All Products
Search
Document Center

Migrate data from MySQL to TSDB

Last Updated: Sep 07, 2020

Background information

This topic describes how to DataX to migrate data from MySQL to Time Series Database (TSDB). DataX is an open source tool that is provided by Alibaba Cloud for data synchronization.

For more information about how to use DataX, see README.

This topic introduces the DataX tool, and the MySQL Reader and TSDB Writer plug-ins that are used in the sample migration task.

DataX

DataX is an offline data synchronization tool that is widely used in Alibaba Group. DataX provides an efficient method to synchronize data between disparate data sources, such as MySQL, Oracle, SQL Server, PostgreSQL, Hadoop Distributed File System (HDFS), Hive, AnalyticDB for MySQL, HBase, Tablestore, MaxCompute, and Distributed Relational Database Service (DRDS).

MySQL Reader

MySQL Reader is a DataX plug-in that allows you to read data from MySQL.

TSDB Writer

TSDB Writer is a DataX plug-in that allows you to write data points into TSDB. TSDB is developed by Alibaba Cloud.

Quick start

Step 1: Prepare the environment

  • Linux
  • JDK (Only version 1.8 and later are supported.
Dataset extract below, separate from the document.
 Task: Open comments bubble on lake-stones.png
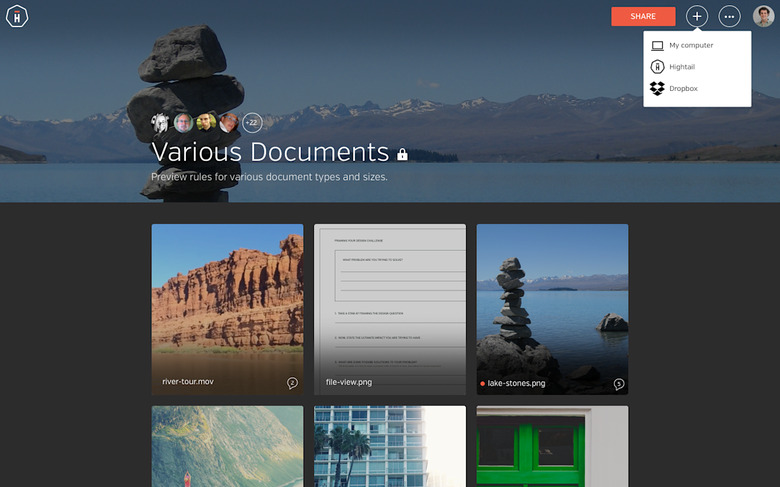618,383
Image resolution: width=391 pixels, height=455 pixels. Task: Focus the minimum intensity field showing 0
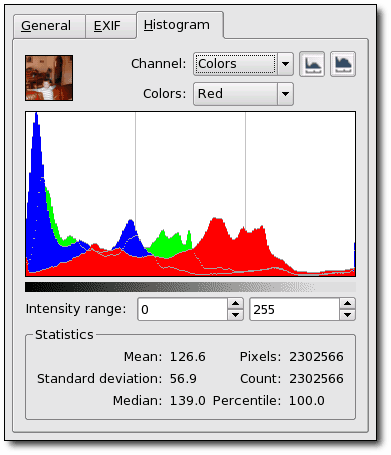tap(183, 309)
We recommend that you use version 1.8.)
  • Python (We recommend that you use Python 2.6.x.)
  • MySQL (DataX is currently compatible with only MySQL 5.x.)
  • TSDB (DataX is currently compatible with only TSDB 2.4.x and later.)

Step 2: Download DataX and its plug-ins

To download DataX and its plug-ins, click here.

Step 3: Use the default migration task of DataX to walk through the migration process

This topic uses an example to describe the migration process. In this example, Stream Reader and Stream Writer are used for data migration. These two plug-ins do not depend on external environments, and therefore are suitable to be used in the test. Stream Reader generates random strings, and Stream Writer receives the strings and prints the strings to the screens. This simulates a simple data migration process.

Deploy the tool

Extract the downloaded installation package to a directory, for example, DATAX_HOME, and start the migration task.

  1. $ cd ${DATAX_HOME}
  2. $ python bin/datax.py job/job.json

Check whether the task is successful

You can view the summary after the migration task is complete. The following information indicates that the migration task is successful.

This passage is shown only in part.